Minuteman III GT-199 GM

Due to the Minuteman's westward launch trajectory, no sonic boom modeling or launch monitoring was required on SMI for this launch. Additionally, no acoustic recordings were required as noise from the Minuteman launch vehicle has been well quantified by measurements performed for previous Minuteman launches. However, since this launch occurred during the harbor seal pupping season on VAFB, biological monitoring was required at VAFB. Diurnal observations of harbor seals were conducted at the Lion's Head haul-out site from June 26 through July 1, 2009. The number of harbor seals observed during the monitoring period ranged from three to 11 seals. Post-launch counts exceeded pre-launch counts. No pups were seen during the launch monitoring period. Additionally, no seals were present within the video recorder frame at the time of the launch. In summary, there was no evidence of injury, mortality, or abnormal behavior in any monitored harbor seals on VAFB resulting from this launch.

Authorization

The USAF complied with the requirements of the 2009 LOA, and NMFS has determined that the marine mammal take resulting from the 2009 launches is within that analyzed in and anticipated by the associated regulations.
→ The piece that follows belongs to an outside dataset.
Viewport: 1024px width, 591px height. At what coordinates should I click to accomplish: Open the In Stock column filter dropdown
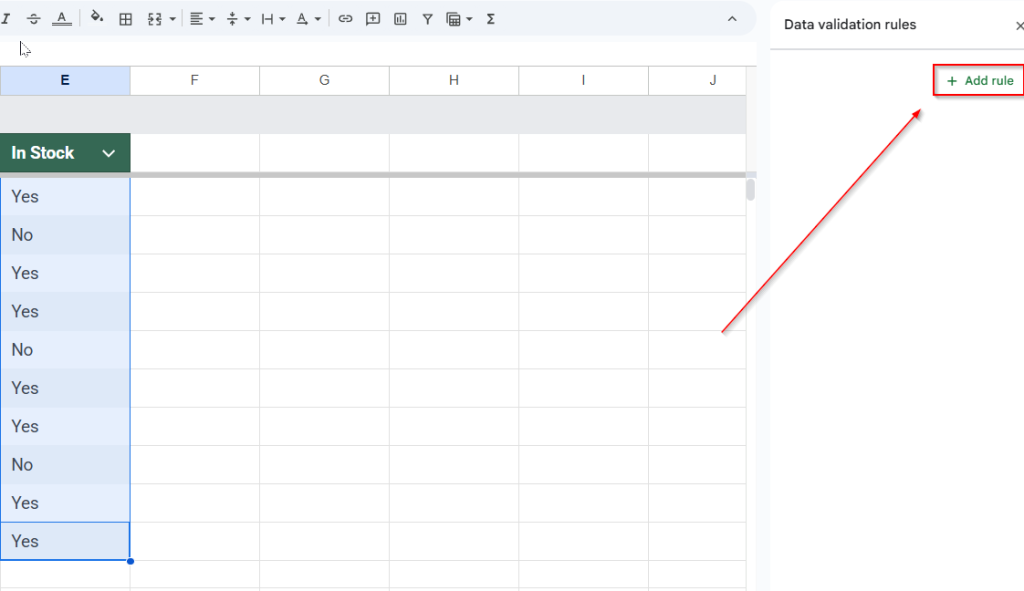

Accordingly, NMFS has issued a LOA to the 30th Space Wing, USAF authorizing the take by harassment of marine mammals incidental to space vehicle and test flight activities at VAFB. Issuance of this LOA is based on findings described in the preamble to the final rule (74 FR 6236, February 6, 2009) and supported by information contained in VAFB's 2009 annual report that the activities described under this LOA will have a negligible impact on marine mammal stocks. The provision requiring that the activity not have an unmitigable adverse impact on the availability of the affected species or stock for subsistence uses does not apply for this action.

Dated: January 25, 2010. Helen M. Golde,

Deputy Director, Office of Protected Resources, National Marine Fisheries Service.